Task description
Quote verbatim everything in the records from the line containing "This screenshot has width=1000, height=650." down to the end of the records, with both ends included. Leave the pictures out of your answer.

════════════════

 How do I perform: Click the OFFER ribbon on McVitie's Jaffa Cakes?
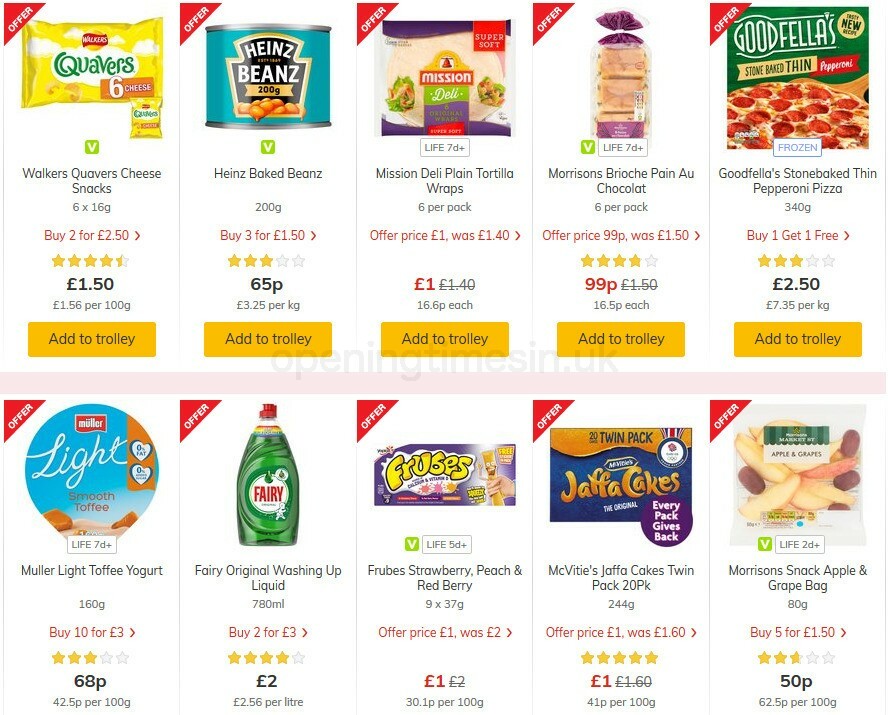click(x=547, y=417)
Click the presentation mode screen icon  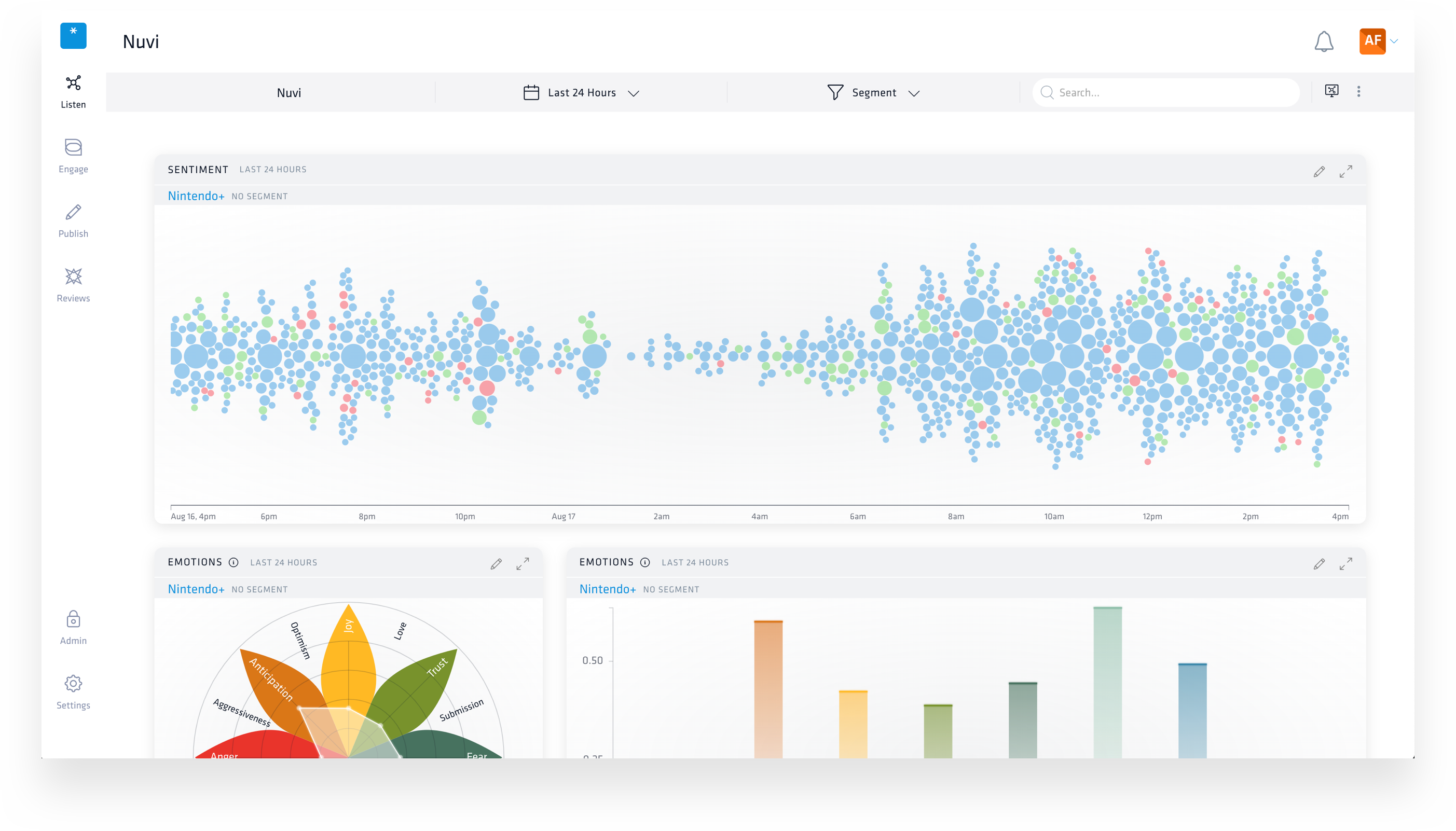1331,91
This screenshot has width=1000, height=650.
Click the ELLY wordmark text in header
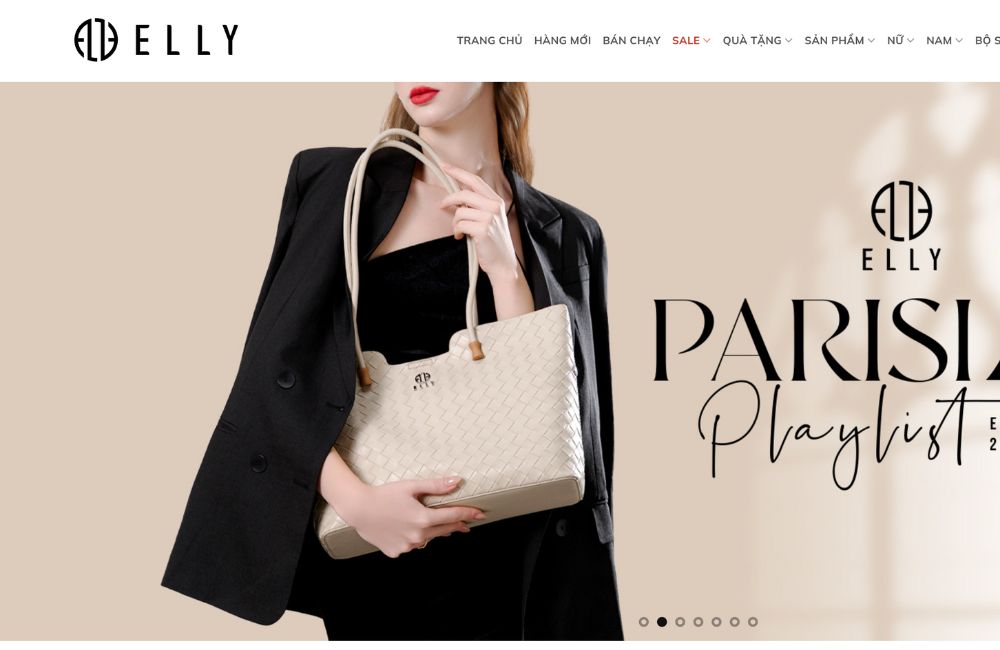(187, 40)
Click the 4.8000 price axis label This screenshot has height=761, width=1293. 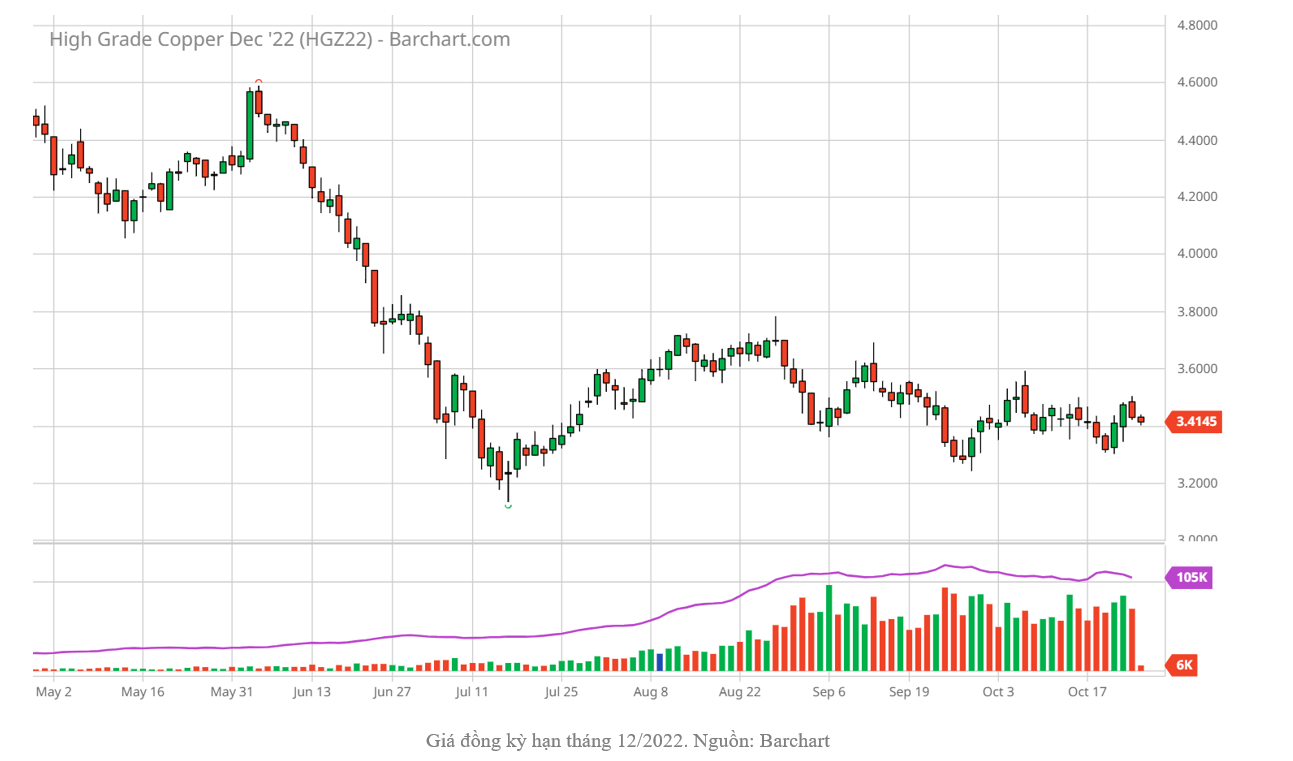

════════════════

Result for this task
This screenshot has width=1000, height=650.
Click the ELLY wordmark text in header
(187, 40)
Click the 4.8000 price axis label This screenshot has height=761, width=1293. 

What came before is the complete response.